Os estados cruzados em 1140

Tal como Balduíno II de Edessa e Pôncio de Trípoli, Rogério de Salerno, o regente do jovem conde Boemundo II de Antioquia, não teve oportunidade para aproveitar este momento em um ataque contra Alepo. Em 1115, Rogério tinha conseguido derrotar uma incursão seljúcida liderada por Bursuque ibne Bursuque na batalha de Sarmim. Em 1117 Alepo passou para o controlo do bei ortóquida Ilgazi. No ano seguinte Rogério conquistou Azaz, que confirmou o seu ímpeto vitorioso e deixou Alepo estrategicamente vulnerável a ataques dos cruzados; em retaliação, Ilgazi invadiu o principado em 1119.

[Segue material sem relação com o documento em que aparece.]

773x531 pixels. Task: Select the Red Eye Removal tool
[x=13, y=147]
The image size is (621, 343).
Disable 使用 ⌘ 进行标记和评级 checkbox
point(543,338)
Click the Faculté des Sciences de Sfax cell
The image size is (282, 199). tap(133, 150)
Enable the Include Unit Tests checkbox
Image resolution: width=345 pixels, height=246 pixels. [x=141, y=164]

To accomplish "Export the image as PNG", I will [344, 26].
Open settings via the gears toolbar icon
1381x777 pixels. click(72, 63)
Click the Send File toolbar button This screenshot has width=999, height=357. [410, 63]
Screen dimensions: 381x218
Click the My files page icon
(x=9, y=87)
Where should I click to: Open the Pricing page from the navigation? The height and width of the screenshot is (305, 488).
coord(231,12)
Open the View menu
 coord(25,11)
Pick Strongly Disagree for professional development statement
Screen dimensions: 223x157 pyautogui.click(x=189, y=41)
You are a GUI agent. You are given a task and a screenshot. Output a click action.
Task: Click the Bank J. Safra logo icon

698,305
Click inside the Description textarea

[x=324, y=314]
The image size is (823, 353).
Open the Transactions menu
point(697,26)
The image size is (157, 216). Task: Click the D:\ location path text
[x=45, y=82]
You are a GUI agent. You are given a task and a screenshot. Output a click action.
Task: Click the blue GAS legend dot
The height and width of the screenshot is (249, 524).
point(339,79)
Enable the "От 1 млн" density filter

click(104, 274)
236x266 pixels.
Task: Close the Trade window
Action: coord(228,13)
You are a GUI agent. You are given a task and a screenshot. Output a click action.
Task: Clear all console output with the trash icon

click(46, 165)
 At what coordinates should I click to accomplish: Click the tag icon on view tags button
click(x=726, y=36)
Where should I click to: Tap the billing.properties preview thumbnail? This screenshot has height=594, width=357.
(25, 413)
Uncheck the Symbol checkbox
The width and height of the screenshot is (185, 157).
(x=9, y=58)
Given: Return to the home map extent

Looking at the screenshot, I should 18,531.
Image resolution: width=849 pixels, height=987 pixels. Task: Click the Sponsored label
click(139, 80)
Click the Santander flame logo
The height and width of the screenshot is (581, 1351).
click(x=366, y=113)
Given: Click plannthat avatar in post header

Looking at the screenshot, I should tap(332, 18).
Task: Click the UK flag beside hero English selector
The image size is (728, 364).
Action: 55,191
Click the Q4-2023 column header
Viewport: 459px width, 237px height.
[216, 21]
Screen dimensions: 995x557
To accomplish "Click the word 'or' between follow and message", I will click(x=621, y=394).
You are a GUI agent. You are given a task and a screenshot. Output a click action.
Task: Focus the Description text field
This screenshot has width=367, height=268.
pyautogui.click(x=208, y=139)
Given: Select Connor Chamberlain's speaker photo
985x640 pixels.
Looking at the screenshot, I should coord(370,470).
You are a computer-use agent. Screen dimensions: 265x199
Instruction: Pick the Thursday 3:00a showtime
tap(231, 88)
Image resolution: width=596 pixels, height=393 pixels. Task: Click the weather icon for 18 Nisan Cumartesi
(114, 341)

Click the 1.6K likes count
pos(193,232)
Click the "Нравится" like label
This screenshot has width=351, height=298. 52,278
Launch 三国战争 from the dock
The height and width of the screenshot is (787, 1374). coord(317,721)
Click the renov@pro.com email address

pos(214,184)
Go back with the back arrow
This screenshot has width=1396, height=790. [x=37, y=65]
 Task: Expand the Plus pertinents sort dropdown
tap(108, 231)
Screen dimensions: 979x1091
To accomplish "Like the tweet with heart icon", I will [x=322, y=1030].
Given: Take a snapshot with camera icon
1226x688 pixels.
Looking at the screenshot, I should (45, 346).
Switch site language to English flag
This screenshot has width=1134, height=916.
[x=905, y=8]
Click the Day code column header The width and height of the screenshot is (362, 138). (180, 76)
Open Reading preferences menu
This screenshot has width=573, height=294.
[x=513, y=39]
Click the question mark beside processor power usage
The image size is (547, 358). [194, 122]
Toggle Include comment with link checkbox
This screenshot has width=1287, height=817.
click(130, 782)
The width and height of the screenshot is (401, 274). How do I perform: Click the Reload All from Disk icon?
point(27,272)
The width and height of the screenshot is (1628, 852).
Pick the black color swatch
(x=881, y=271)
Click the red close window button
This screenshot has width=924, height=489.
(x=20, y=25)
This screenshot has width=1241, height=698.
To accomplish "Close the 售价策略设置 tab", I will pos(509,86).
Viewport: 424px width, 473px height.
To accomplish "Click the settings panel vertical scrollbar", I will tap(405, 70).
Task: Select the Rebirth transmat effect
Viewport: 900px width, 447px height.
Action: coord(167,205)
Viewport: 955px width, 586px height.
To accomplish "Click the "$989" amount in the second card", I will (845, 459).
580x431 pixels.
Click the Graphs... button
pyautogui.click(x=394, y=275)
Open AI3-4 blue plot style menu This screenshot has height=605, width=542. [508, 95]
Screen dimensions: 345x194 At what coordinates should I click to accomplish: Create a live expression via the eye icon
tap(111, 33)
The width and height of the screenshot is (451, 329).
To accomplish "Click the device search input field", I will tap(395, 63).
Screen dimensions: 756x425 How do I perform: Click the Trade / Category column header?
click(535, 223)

Rogério saiu de Arta com patriarca latino de Antioquia Bernardo de Valência, apesar dos conselhos deste para permanecerem nesta cidade próxima a Antioquia, e possuidora de uma fortaleza bem defendida, ideal para travarem o avanço dos muçulmanos. Bernardo também aconselhou Rogério a solicitar ajuda ao rei Balduíno II de Jerusalém e ao conde Pôncio de Trípoli; Rogério fez o apelo mas acabaria por não aguardar a chegada dos aliados, convencido de conseguir derrotar o inimigo.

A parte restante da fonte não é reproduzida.